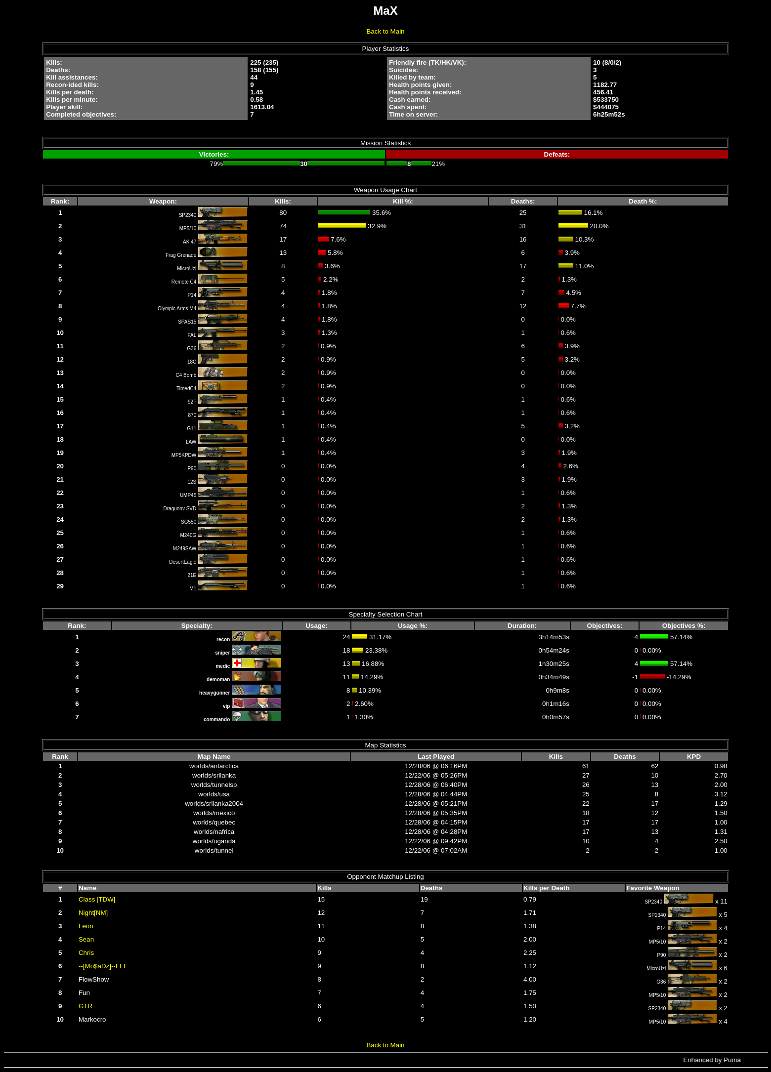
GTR (85, 1006)
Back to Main (385, 31)
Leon (86, 926)
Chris (86, 952)
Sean (86, 939)
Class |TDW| (97, 899)
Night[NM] (93, 912)
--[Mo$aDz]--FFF (103, 966)
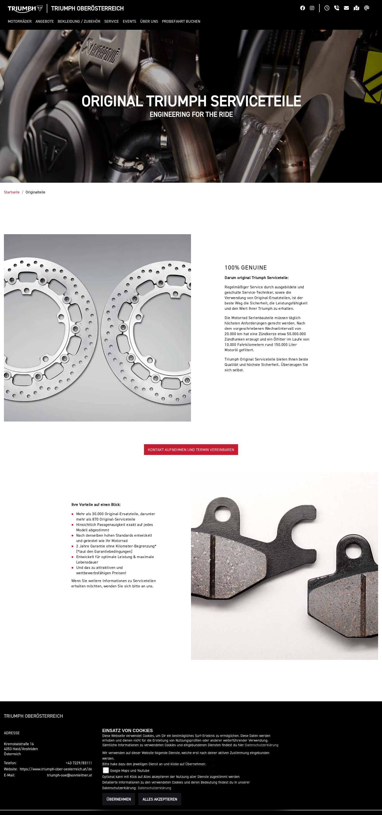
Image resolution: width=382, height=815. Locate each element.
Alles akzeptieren (160, 799)
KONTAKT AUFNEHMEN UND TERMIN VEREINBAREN (191, 449)
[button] (21, 21)
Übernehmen (118, 799)
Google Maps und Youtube (129, 770)
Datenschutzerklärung (261, 745)
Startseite (12, 192)
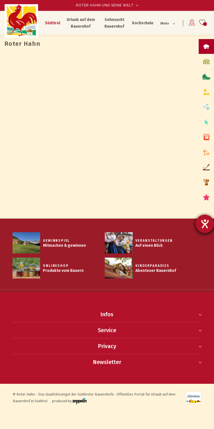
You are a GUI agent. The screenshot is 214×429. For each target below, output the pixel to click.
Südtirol (52, 23)
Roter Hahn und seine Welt (105, 5)
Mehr (164, 23)
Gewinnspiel (56, 241)
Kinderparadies (152, 266)
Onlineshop (56, 266)
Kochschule (143, 23)
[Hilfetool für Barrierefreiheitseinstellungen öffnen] (205, 224)
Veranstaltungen (154, 241)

========================================================================

WORK TO BE COMPLETED
Convert the part of the rows above that opens with the line containing "[button] (21, 21)" and closes with the line containing "Kinderparadies (152, 266)" into a Markdown table with the columns Number and Text, numbering each line and skipping blank lines. Leave the pictures out of the table.

EXPECTED ANSWER
| Number | Text |
|---|---|
| 1 | [button] (21, 21) |
| 2 | Übernehmen (118, 799) |
| 3 | Google Maps und Youtube (129, 770) |
| 4 | Datenschutzerklärung (261, 745) |
| 5 | Startseite (12, 192) |
| 6 | You are a GUI agent. The screenshot is 214×429. For each target below, output the pixel to click. |
| 7 | Südtirol (52, 23) |
| 8 | Roter Hahn und seine Welt (105, 5) |
| 9 | Mehr (164, 23) |
| 10 | Gewinnspiel (56, 241) |
| 11 | Kinderparadies (152, 266) |